The model card's own quickstart shows the same server invocation with the full context window — but that full window is not attainable on 8GB, so treat it as reference only:

# Reference only — the full 262K window does NOT fit an 8GB card.
llama-server -hf deepreinforce-ai/Ornith-1.0-9B-GGUF --port 8000 -c 262144

-ngl 99 (alias --n-gpu-layers) offloads every layer to the GPU; -c (--ctx-size) sets the context length; --jinja uses the model's built-in chat template so the <think> reasoning and tool-call blocks parse correctly.

How much context actually fits in 8GB — cap it and quantize the KV cache. Ornith 1.0 is a reasoning model — per the model card, by default the assistant turn opens with a <think>...</think> reasoning block before the final answer, and its context window is a large 262,144 tokens. Context is stored in the KV cache, which grows with the number of tokens and lives in VRAM on top of the weights. With Q4_K_M (5.63GB) loaded, only about 2GB of the 8GB remains for the KV cache — enough for a capped coding session, but nowhere near the full 262,144-token window, and the <think> reasoning inflates KV pressure further because every reasoning token also lands in the cache. So: cap the context (start at -c 16384, push toward -c 32768 only with the KV cache quantized) and add -fa on (Flash Attention, required for quantized cache) plus -ctk q8_0 -ctv q8_0 (--cache-type-k / --cache-type-v), which roughly halves KV-cache VRAM versus the default f16 with minimal quality impact (llama-server docs):

llama-server -hf deepreinforce-ai/Ornith-1.0-9B-GGUF:Q4_K_M \
    --port 8000 -ngl 99 -c 32768 --jinja \
    -fa on -ctk q8_0 -ctv q8_0

If you need a bigger context window or a higher-fidelity quant than Q4_K_M, an 8GB card is the wrong tier — step up to a 12GB card (RTX 3060 / 4070 / 5070), where Q6_K/Q8_0 fit with real context headroom.

With Ollama

Pull and chat with the same GGUF straight from Hugging Face (the card documents this exact form). Append a :quant tag to choose the quant; the default is Q4_K_M — which is exactly what you want on 8GB (HF × Ollama docs):

ollama run hf.co/deepreinforce-ai/Ornith-1.0-9B-GGUF:Q4_K_M

Ollama serves an OpenAI-compatible API at http://localhost:11434/v1 for agent clients.

Connect a coding agent

Ornith is optimized for terminal-based coding agents (verbatim from the model card), which directs you to point any OpenAI-compatible coding CLI at your Ornith endpoint by setting its base URL and API key.
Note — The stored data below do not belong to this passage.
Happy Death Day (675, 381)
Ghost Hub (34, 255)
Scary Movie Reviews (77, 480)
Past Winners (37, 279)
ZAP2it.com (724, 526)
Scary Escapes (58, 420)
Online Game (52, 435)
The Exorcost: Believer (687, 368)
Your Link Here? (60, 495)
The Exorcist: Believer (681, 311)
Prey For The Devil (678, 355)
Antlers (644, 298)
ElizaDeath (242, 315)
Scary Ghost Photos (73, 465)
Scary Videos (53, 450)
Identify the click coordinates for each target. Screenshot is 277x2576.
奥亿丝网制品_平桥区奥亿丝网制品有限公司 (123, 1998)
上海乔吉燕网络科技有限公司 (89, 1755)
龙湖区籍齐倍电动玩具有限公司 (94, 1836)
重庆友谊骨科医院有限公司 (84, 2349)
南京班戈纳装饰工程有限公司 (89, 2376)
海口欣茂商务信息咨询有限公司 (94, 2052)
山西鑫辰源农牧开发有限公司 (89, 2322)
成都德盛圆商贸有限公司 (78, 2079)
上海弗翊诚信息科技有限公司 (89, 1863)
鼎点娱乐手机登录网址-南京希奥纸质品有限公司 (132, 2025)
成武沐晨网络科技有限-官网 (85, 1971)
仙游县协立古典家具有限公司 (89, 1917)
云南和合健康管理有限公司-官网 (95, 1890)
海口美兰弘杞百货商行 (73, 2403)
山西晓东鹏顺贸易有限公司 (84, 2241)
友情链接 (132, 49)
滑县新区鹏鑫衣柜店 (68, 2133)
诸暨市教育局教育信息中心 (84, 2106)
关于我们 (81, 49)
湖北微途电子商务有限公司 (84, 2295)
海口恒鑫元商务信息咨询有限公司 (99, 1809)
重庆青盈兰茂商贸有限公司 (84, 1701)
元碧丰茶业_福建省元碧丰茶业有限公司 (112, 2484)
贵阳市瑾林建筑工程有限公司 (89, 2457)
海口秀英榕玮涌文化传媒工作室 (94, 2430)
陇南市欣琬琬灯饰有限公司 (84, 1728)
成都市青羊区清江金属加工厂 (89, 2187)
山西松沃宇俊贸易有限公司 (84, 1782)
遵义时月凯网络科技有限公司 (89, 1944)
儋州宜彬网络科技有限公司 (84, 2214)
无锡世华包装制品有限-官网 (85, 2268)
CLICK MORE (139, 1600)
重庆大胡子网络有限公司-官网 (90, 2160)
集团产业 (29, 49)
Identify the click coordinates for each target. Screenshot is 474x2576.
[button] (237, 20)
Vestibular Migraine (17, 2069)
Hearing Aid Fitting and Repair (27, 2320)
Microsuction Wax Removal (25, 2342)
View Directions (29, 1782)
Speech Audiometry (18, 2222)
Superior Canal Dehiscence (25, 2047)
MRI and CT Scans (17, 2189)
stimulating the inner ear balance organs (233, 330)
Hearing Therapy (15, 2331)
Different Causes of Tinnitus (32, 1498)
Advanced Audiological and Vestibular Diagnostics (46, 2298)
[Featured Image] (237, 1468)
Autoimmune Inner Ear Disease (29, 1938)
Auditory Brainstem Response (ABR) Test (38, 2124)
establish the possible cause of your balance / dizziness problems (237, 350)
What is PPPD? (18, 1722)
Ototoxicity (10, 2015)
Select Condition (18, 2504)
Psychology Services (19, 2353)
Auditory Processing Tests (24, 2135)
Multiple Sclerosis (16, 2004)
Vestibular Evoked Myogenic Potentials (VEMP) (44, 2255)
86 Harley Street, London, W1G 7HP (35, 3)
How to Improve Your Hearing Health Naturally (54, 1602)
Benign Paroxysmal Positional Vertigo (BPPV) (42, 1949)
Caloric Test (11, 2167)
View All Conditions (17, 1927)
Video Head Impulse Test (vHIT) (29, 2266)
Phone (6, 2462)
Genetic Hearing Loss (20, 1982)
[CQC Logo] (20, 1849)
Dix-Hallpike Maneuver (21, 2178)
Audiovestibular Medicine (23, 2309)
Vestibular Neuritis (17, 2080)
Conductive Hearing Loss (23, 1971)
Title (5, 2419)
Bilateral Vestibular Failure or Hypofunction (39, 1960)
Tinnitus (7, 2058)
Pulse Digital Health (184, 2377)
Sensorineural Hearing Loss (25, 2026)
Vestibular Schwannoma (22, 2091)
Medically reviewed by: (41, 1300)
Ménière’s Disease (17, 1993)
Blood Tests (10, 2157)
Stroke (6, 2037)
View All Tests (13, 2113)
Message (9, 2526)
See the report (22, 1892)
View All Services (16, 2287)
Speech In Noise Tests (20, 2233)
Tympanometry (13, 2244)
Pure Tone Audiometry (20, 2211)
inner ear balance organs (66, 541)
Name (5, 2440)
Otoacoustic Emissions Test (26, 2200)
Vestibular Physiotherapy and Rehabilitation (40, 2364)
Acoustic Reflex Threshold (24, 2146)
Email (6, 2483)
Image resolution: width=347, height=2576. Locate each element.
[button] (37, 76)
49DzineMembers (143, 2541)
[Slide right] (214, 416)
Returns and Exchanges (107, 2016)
OpenHands (lead choice). OpenHands is the harness DeepReinforce used to measure the 9B's headline SWE-bench Verified 69.4 (the model card footnote reads: SWE-Bench Verified, Pro and Multilingual: using OpenHands harness), so it is the officially-exercised agentic path for this model. Point it at your local server exactly as the card's OpenHands example does:

pip install openhands-ai

# OpenHands routes through LiteLLM; the "openai/" prefix selects the OpenAI-compatible path.
export LLM_MODEL="openai/deepreinforce-ai/Ornith-1.0-9B"
export LLM_BASE_URL="http://localhost:8000/v1"
export LLM_API_KEY="EMPTY"

openhands

Aider (lighter alternative). For a simpler terminal pair-programmer against the same endpoint, Aider connects to any OpenAI-compatible API:

export OPENAI_API_BASE=http://localhost:8000/v1
export OPENAI_API_KEY=EMPTY
aider --model openai/deepreinforce-ai/Ornith-1.0-9B

Recommended sampling for Ornith is temperature=0.6, top_p=0.95, top_k=20 (per the model card's quickstart note).

Results

  • VRAM usage: The dense 9B loads entirely as its GGUF file — the recommended Q4_K_M is 5.63GB on disk (byte-verified from the GGUF repo tree), fitting inside the RTX 5060's 8GB and leaving ~2GB for a capped KV cache. Q5_K_M (6.47GB) fits but tight; Q6_K (7.36GB) and Q8_0 (9.53GB) do not leave usable context room on 8GB — those quants belong on a 12GB+ card.
  • Model capability: On its own evaluation table the 9B reports SWE-bench Verified 69.4, Terminal-Bench 2.1 (Terminus-2) 43.1, and NL2Repo 27.2 (model card) — state-of-the-art among open models of comparable size, per the card. These are the model's own coding-benchmark scores, not hardware throughput on this GPU.
  • Speed: No local throughput benchmark exists for Ornith 1.0 9B on the RTX 5060 yet — this is a brand-new model and /check/ornith-1-0-9b/rtx-5060 has no benchmark rows. We omit a tok/s figure rather than invent one; live measurements will appear at that link once contributed.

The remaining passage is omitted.